Wehrlein, 21, has previously tested F1 cars with both Mercedes and Force India as well as enjoying success in DTM, Formula 3 and the German Formula Masters series.

After a long winter of speculation about his future, Manor has now confirmed that it will field Wehrlein in one of its seats for the 2016 season as part of its new technical partnership with Mercedes.

“Manor Racing is a great place for me to start my Formula 1 racing career. I’m very pleased to be here,” Wehrlein said.

“It’s a small and totally focused team and I soon hope to know everyone. Though it’s my first F1 season my aim is to help Stephen and the guys achieve their goals.

“It will be a tough challenge but I think we should be able to challenge for points along the way. It’s going to be good fun.

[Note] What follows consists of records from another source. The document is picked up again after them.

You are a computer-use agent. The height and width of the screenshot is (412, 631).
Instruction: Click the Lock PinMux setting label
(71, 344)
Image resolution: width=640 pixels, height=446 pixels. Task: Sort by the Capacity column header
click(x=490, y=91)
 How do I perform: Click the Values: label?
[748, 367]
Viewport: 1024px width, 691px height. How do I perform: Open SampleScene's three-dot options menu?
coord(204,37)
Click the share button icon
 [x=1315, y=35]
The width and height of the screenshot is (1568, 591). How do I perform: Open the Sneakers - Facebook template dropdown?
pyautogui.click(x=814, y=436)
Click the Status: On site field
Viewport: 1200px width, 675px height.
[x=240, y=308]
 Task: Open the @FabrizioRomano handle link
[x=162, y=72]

“A word for my racing family at Mercedes-Benz, and particularly for Toto, who have guided my career this far and made this opportunity possible. Thanks for the incredible support to help me achieve my dream; now it’s down to me to grab the moment and perform on track.”

Manor team owner Stephen Fitzpatrick was pleased to confirm the signing of Wehrlein, and believes that the German can make an instant impression in F1.

“Pascal is a sharp driver with a very promising future; Manor Racing is excited to have him aboard,” Fitzpatrick said.

“We’re a small team up for a big challenge this season, so we’ve chosen a driver with the talent and hunger to match our own on-track ambitions.

“Pascal has impressed in testing for Mercedes and Force India, together with commanding performances in DTM, culminating in the championship win last year. Manor Racing is perfectly placed to help Pascal make a big impact in his first season. We’re looking forward to it!”

Wehrlein’s confirmation leaves just one seat remains open on the 2016 F1 grid, with the identity of his Manor teammate still to be decided.

American driver Alexander Rossi, Britain’s Will Stevens and GP2 race winner Rio Haryanto are all known to be in the running for the seat.